Today’s #1lineWed theme is DARK. So many different ways to go with this theme. However, since I’m doing some editing (older project that came off Kindle Unlimited and is going live to multiple sales channels) I decided to write something new. These characters popped up during last Saturday’s #FlashMobWrites challenge. This isn’t the whole scene, but it’s enough, I think. 😉 This will become a Nightriders novella at some point so enjoy!
Leigh Daniels didn’t hate the dark. Not really. But driving down a two-lane road on the outskirts of the Dallas metroplex at 6:00 am on a cold winter morning was not on her Top 10 Fun Things To Do On The Job list. At least she hadn’t been up all night putting out the warehouse fire. Nope. They waited to call her until she’d finally snuggled under her down comforter after being up all night at the scene of a suspicious house fire.
Fog swirled in front of her headlights and she wished, not for the first time, that she’d driven her POV instead of the department’s POS. Personally Owned Vehicles were infinitely better than Pieces Of Shit. Her Toyota had fog lamps and four-wheel drive. The arson squad’s sedan was ten years old and its headlights barely penetrated the night.

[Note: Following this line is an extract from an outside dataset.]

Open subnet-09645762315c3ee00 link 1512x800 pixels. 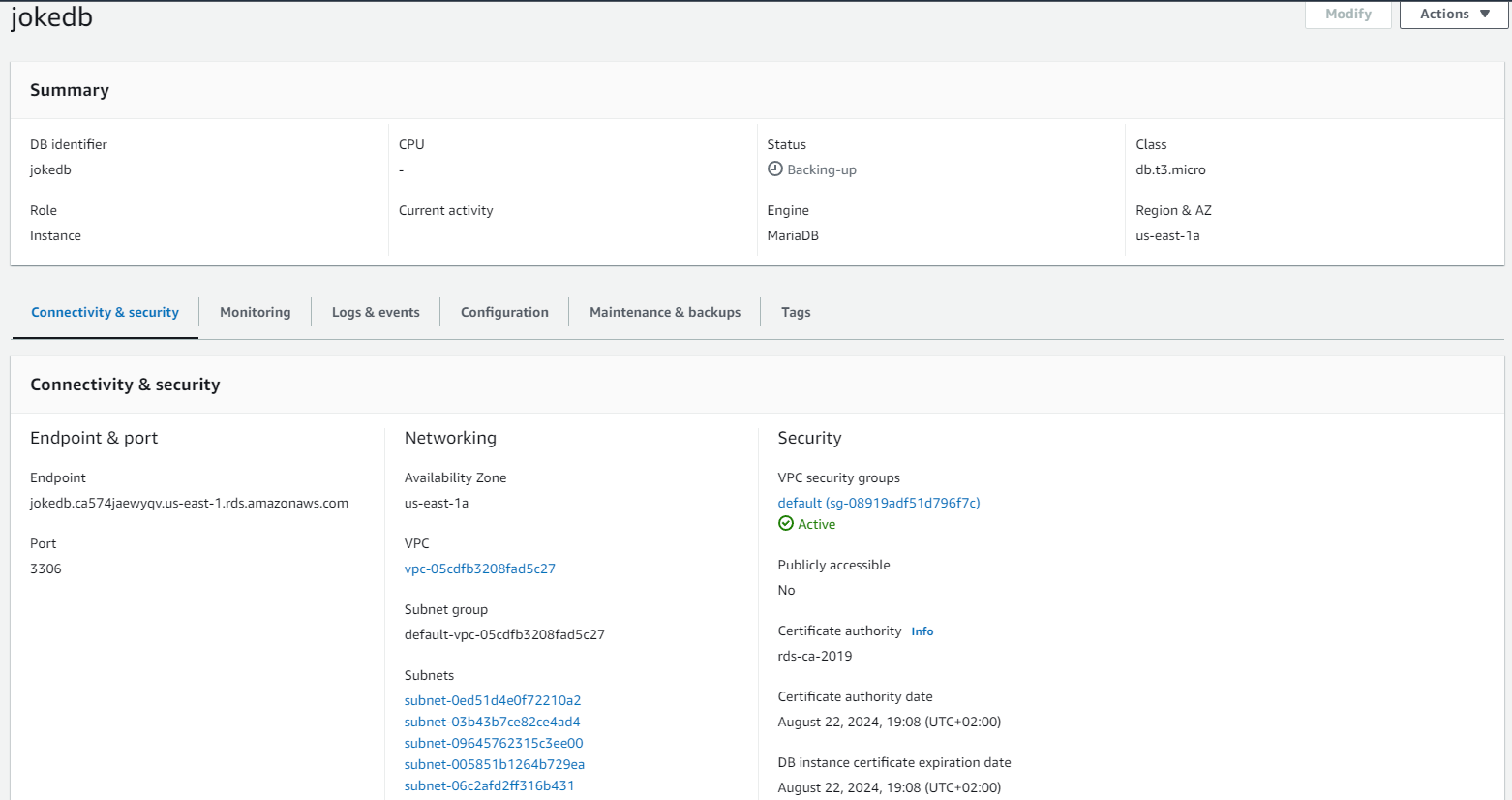click(x=494, y=743)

A shadow darted across the road right in front of her. Animal. She slammed on the brakes, fought the vehicle and tires grabbed for traction. A thump. The car shuddered. Tires lost traction as wheels locked. And then she was holding on for dear life as the POS bounced off the road, careened across the rough-grade shoulder and stopped.
Leigh slowly released the steering wheel and blood returned to her fingers. Had she hit the dog? Her red sedan listed to one side, nose down in the bar ditch. Unbuckling, she pushed the door open and leveraged herself out, stepped back about five feet and bit back a string of curse words. There was no way she’d be able to drive out.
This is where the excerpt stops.